Solidarität zu OutInChurch

Aktualisiert: 11. März

Gemeinsame Erklärung der SPD-Bundestagsabgeordneten und der Landtagsfraktion SPD erklärt sich solidarisch mit „OutInChurch“ Kirchen und SPD eint ihr Bild vom Menschen als frei und gleich in ihrer Würde. Wir nehmen das Anliegen der Initiative #OutInChurch auf und solidarisieren uns mit den 125 Mitarbeitenden in der katholischen Kirche, die mit ihrem Outing großen Mut bewiesen haben, und allen queeren Katholik*innen, die ein Ende ihrer Diskriminierung verlangen. Wir schätzen die hohen Standards der kirchlichen Einrichtungen in den Bereichen der Altersversorgung, der Pflege, der Kinderbetreuung und darüber hinaus.
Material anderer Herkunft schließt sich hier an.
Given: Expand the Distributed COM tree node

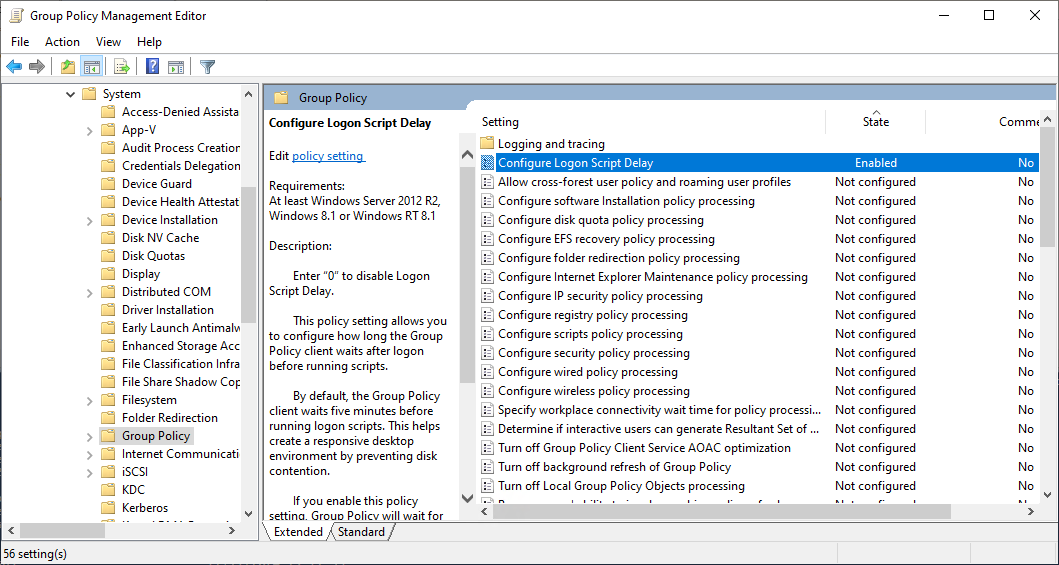Looking at the screenshot, I should 90,292.
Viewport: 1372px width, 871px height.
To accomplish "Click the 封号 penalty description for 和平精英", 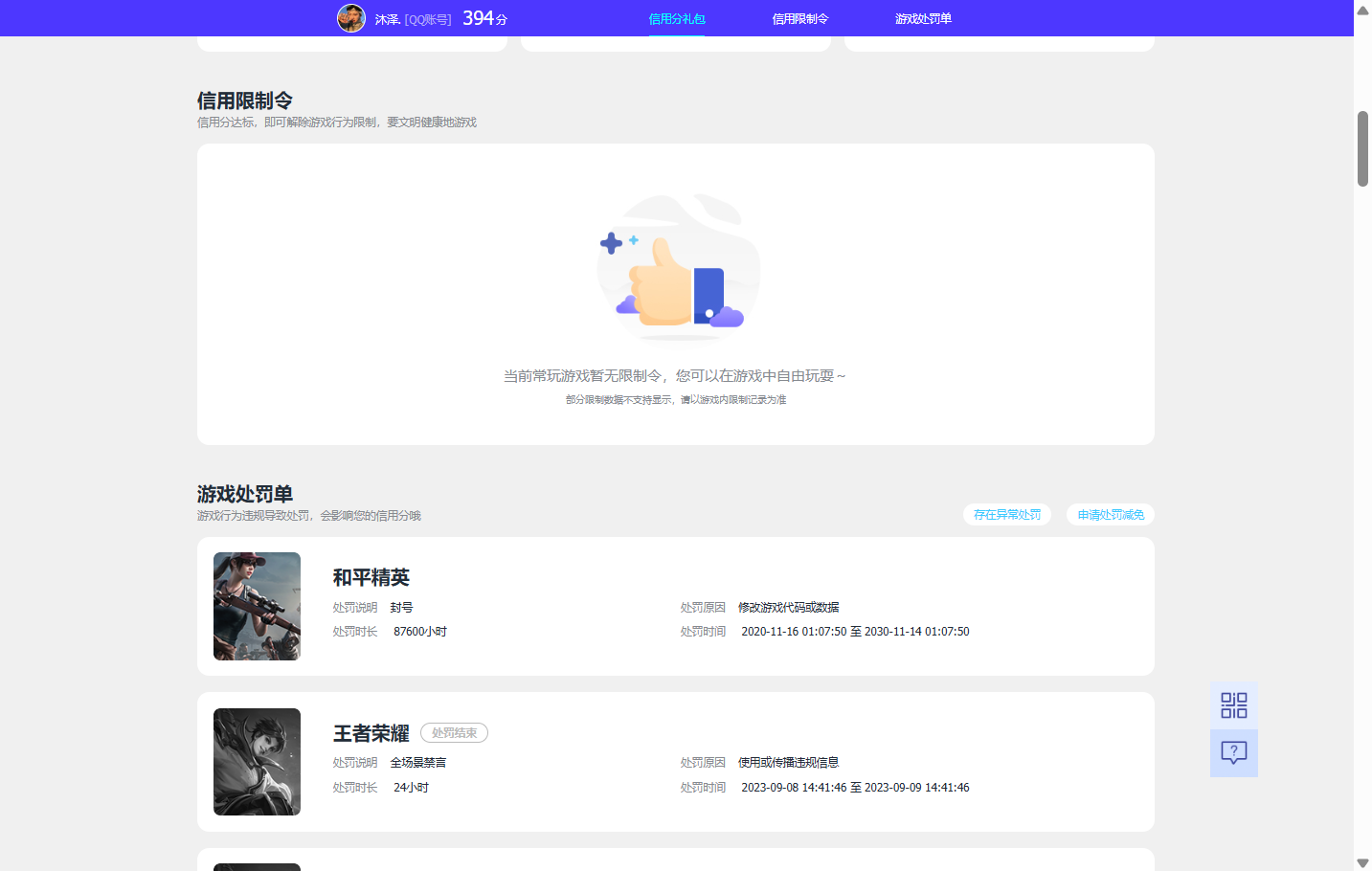I will pos(401,607).
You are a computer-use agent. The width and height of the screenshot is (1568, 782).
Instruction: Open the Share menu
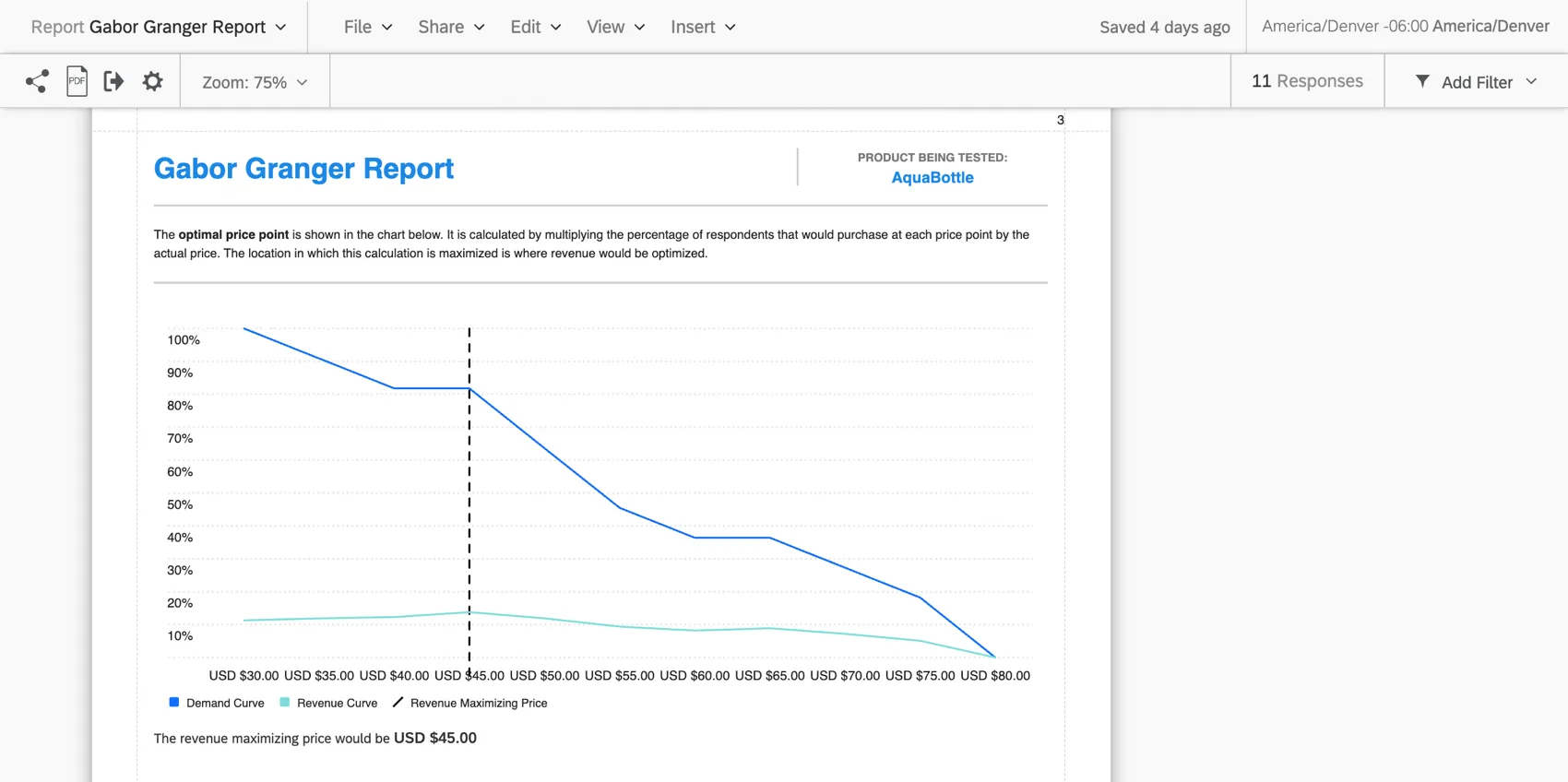[x=450, y=28]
Wir stehen zum Subsidiaritätsprinzip in Deutschland, wonach der Staat für bestimmte Aufgaben Träger findet, die im Sinne der Menschen handeln. Im Zentrum des karitativen und diakonischen Handelns steht der Mensch, nicht die Rendite. Gemeinsam mit den Kirchen wollen wir das kirchliche Arbeitsrecht reformieren. Wir begrüßen daher die positiven Reaktionen aus der Kirche heraus, die sich für Änderungen stark machen. Gemeinsam mit den Kirchen wollen wir dafür sorgen, dass grundsätzlich das allgemeine Arbeitsrecht gilt und nur bei einer gerechtfertigten beruflichen Anforderung im Bereich der Verkündigung Abweichungen vom allgemeinen Arbeitsrecht möglich sind. Wir sind sicher, dass es unser gemeinsames Anliegen ist, überall Diskriminierungen abzubauen. Jeder Arbeitgeber darf Loyalität von seinen Arbeitnehmerinnen und Arbeitnehmern erwarten. Die Loyalität wird nicht beeinträchtigt von der geschlechtlichen Identität, sexuellen Orientierung sowie privaten Lebensentscheidungen. Hierzu sollte die „Grundordnung des kirchlichen Dienstes im Rahmen kirchlicher Arbeitsverhältnisse“ (Artikel 1) von den Kirchen geändert werden.